[Dataset entries]
▼
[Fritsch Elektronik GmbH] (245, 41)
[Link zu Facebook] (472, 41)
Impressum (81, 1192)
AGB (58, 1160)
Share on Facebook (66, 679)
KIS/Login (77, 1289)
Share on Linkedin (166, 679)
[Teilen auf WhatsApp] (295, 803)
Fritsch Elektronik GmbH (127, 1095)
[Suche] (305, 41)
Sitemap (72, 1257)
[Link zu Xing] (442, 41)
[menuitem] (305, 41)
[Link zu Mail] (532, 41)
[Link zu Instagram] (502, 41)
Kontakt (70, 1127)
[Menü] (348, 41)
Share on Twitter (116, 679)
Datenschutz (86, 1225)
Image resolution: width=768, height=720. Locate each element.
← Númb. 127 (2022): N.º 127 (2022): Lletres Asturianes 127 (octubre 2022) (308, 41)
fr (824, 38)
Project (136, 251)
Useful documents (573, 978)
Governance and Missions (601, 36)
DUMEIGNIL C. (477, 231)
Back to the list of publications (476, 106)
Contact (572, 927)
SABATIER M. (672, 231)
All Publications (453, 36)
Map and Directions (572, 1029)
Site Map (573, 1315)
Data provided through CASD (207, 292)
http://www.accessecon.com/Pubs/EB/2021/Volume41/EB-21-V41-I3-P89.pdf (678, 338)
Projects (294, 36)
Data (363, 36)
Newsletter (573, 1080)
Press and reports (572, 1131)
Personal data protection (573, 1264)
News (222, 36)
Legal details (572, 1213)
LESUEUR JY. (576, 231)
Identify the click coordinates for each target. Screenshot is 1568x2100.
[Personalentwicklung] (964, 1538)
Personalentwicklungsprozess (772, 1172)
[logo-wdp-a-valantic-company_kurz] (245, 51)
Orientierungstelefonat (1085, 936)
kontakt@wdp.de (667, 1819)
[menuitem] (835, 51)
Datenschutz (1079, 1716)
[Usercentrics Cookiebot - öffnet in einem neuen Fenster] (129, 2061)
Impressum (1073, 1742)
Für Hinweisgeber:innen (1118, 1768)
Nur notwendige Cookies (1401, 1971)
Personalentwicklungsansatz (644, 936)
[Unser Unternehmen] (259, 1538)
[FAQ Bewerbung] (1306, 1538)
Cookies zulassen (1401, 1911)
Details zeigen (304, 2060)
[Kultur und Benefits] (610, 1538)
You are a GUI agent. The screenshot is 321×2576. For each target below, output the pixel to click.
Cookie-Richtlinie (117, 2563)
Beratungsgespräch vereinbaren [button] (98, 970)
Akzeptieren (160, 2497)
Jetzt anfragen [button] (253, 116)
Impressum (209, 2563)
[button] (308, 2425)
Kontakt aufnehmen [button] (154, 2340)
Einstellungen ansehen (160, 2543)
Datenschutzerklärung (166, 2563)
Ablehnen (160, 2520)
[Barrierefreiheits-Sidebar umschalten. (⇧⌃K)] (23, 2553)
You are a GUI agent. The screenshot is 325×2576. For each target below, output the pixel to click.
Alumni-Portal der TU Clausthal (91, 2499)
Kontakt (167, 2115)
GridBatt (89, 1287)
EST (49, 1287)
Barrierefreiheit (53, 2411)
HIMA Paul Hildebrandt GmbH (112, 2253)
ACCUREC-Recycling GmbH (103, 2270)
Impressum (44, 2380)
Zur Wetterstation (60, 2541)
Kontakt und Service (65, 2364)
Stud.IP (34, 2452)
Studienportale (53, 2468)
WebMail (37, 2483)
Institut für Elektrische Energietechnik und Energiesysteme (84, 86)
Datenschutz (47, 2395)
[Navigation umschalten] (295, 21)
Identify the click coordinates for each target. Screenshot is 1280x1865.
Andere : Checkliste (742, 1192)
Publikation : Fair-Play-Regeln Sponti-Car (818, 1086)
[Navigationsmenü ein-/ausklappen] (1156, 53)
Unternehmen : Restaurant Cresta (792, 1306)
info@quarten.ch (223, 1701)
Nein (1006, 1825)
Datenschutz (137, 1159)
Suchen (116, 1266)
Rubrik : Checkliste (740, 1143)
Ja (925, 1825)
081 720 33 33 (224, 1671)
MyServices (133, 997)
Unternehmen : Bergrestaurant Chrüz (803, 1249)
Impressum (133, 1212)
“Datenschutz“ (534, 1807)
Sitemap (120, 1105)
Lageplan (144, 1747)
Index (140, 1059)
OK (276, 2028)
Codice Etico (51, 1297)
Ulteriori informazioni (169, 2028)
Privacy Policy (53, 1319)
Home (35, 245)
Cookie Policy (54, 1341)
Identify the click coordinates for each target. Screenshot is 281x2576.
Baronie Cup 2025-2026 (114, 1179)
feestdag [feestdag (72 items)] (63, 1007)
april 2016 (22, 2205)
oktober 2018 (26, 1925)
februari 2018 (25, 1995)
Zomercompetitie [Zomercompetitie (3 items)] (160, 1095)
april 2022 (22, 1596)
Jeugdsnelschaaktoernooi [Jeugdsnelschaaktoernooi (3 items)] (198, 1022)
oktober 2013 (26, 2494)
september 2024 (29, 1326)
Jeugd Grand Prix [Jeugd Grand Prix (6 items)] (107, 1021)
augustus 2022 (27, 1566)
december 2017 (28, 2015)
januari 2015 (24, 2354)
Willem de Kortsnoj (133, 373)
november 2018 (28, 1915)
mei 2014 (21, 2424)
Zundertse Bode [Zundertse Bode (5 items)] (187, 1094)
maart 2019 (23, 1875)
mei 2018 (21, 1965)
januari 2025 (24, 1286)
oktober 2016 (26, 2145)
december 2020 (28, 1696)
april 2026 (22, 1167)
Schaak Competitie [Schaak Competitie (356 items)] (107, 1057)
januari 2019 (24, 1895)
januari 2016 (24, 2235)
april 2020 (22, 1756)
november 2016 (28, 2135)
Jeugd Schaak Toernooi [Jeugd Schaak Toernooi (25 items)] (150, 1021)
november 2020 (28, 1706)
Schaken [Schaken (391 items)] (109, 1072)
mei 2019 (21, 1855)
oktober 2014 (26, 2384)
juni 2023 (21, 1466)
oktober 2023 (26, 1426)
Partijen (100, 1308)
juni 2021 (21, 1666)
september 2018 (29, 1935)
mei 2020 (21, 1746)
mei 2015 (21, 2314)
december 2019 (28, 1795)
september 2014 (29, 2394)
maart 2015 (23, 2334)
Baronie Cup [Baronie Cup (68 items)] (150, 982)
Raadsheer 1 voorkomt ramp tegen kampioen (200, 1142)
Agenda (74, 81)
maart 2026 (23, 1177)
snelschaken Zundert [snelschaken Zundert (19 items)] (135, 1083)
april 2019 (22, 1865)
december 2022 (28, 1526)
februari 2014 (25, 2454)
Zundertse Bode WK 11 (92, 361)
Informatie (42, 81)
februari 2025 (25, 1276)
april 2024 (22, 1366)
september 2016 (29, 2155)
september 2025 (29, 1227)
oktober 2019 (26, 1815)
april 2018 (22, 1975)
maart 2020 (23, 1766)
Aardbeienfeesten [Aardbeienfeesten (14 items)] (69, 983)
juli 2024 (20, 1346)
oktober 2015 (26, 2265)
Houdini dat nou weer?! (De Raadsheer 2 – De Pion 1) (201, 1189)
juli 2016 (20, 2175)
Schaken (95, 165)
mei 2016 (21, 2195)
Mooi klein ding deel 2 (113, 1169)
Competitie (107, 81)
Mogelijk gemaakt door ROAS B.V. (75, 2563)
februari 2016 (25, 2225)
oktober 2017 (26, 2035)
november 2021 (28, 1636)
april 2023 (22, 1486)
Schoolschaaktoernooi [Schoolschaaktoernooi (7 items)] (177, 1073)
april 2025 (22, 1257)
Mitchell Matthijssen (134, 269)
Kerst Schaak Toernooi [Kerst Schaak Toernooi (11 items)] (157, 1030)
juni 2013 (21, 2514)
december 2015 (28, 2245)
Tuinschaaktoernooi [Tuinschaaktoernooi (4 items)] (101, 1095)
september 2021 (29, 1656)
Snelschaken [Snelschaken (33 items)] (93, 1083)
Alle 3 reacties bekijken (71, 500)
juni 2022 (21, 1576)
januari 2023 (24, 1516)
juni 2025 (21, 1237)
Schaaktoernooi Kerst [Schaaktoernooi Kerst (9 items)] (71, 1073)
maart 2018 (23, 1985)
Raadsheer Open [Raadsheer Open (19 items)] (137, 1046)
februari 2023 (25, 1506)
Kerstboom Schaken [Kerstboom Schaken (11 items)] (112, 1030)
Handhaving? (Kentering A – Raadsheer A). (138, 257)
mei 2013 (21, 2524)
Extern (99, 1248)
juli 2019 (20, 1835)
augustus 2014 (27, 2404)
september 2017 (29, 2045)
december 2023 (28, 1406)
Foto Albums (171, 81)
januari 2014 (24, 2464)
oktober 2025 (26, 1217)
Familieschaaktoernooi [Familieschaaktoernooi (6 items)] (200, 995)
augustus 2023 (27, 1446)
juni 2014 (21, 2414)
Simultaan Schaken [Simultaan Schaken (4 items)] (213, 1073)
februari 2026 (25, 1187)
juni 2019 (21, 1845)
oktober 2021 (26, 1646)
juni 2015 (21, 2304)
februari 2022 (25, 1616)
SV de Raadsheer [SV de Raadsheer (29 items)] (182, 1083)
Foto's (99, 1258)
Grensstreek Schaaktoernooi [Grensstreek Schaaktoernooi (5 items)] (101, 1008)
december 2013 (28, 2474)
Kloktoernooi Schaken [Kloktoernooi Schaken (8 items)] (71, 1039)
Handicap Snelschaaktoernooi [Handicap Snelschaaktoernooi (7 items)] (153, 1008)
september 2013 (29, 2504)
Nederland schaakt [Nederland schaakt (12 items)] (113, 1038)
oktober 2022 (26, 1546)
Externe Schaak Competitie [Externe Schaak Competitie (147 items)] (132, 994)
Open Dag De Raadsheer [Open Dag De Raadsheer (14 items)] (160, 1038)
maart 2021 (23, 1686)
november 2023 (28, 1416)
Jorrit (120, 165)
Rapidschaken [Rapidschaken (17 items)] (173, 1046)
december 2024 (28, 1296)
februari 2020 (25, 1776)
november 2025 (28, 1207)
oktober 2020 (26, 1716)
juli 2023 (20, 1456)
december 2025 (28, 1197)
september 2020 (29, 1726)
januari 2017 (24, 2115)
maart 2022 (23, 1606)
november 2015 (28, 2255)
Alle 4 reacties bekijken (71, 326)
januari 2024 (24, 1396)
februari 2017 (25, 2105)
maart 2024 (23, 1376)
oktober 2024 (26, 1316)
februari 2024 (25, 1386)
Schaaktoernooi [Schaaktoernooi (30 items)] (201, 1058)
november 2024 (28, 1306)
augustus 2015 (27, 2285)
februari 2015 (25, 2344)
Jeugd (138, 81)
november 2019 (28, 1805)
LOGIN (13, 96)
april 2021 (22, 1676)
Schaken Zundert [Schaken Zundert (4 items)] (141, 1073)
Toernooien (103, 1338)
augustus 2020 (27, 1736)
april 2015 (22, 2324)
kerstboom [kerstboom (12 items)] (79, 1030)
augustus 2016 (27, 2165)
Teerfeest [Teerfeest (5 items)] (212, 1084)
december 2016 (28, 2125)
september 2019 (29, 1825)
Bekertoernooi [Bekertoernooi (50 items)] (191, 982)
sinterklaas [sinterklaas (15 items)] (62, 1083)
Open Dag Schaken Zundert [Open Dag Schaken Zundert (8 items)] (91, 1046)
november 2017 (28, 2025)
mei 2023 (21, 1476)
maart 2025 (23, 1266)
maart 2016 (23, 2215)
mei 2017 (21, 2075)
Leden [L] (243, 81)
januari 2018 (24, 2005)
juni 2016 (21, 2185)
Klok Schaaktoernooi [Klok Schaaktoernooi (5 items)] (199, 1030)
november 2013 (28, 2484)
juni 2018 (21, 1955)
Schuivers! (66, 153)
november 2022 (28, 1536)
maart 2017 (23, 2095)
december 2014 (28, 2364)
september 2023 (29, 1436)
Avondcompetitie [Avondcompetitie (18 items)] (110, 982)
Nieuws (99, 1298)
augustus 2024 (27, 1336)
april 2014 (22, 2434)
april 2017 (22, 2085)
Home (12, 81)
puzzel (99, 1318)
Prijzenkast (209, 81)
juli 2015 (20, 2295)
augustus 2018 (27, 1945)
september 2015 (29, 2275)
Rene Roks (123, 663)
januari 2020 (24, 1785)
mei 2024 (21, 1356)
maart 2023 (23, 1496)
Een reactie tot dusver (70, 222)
▲
§ **Exercise brief**: Arrange the lines as a Markdown table with the columns "n" and "Line", starting at the first line and ending at the line that contains "[Usercentrics Cookiebot - öffnet". Number the lines in order and leave out any blank lines.

§ **Exercise output**:
| n | Line |
|---|---|
| 1 | [Fritsch Elektronik GmbH] (245, 41) |
| 2 | [Link zu Facebook] (472, 41) |
| 3 | Impressum (81, 1192) |
| 4 | AGB (58, 1160) |
| 5 | Share on Facebook (66, 679) |
| 6 | KIS/Login (77, 1289) |
| 7 | Share on Linkedin (166, 679) |
| 8 | [Teilen auf WhatsApp] (295, 803) |
| 9 | Fritsch Elektronik GmbH (127, 1095) |
| 10 | [Suche] (305, 41) |
| 11 | Sitemap (72, 1257) |
| 12 | [Link zu Xing] (442, 41) |
| 13 | [menuitem] (305, 41) |
| 14 | [Link zu Mail] (532, 41) |
| 15 | [Link zu Instagram] (502, 41) |
| 16 | Kontakt (70, 1127) |
| 17 | [Menü] (348, 41) |
| 18 | Share on Twitter (116, 679) |
| 19 | Datenschutz (86, 1225) |
| 20 | Image resolution: width=768, height=720. Locate each element. |
| 21 | ← Númb. 127 (2022): N.º 127 (2022): Lletres Asturianes 127 (octubre 2022) (308, 41) |
| 22 | fr (824, 38) |
| 23 | Project (136, 251) |
| 24 | Useful documents (573, 978) |
| 25 | Governance and Missions (601, 36) |
| 26 | DUMEIGNIL C. (477, 231) |
| 27 | Back to the list of publications (476, 106) |
| 28 | Contact (572, 927) |
| 29 | SABATIER M. (672, 231) |
| 30 | All Publications (453, 36) |
| 31 | Map and Directions (572, 1029) |
| 32 | Site Map (573, 1315) |
| 33 | Data provided through CASD (207, 292) |
| 34 | http://www.accessecon.com/Pubs/EB/2021/Volume41/EB-21-V41-I3-P89.pdf (678, 338) |
| 35 | Projects (294, 36) |
| 36 | Data (363, 36) |
| 37 | Newsletter (573, 1080) |
| 38 | Press and reports (572, 1131) |
| 39 | Personal data protection (573, 1264) |
| 40 | News (222, 36) |
| 41 | Legal details (572, 1213) |
| 42 | LESUEUR JY. (576, 231) |
| 43 | Identify the click coordinates for each target. Screenshot is 1568x2100. |
| 44 | [Personalentwicklung] (964, 1538) |
| 45 | Personalentwicklungsprozess (772, 1172) |
| 46 | [logo-wdp-a-valantic-company_kurz] (245, 51) |
| 47 | Orientierungstelefonat (1085, 936) |
| 48 | kontakt@wdp.de (667, 1819) |
| 49 | [menuitem] (835, 51) |
| 50 | Datenschutz (1079, 1716) |
| 51 | [Usercentrics Cookiebot - öffnet in einem neuen Fenster] (129, 2061) |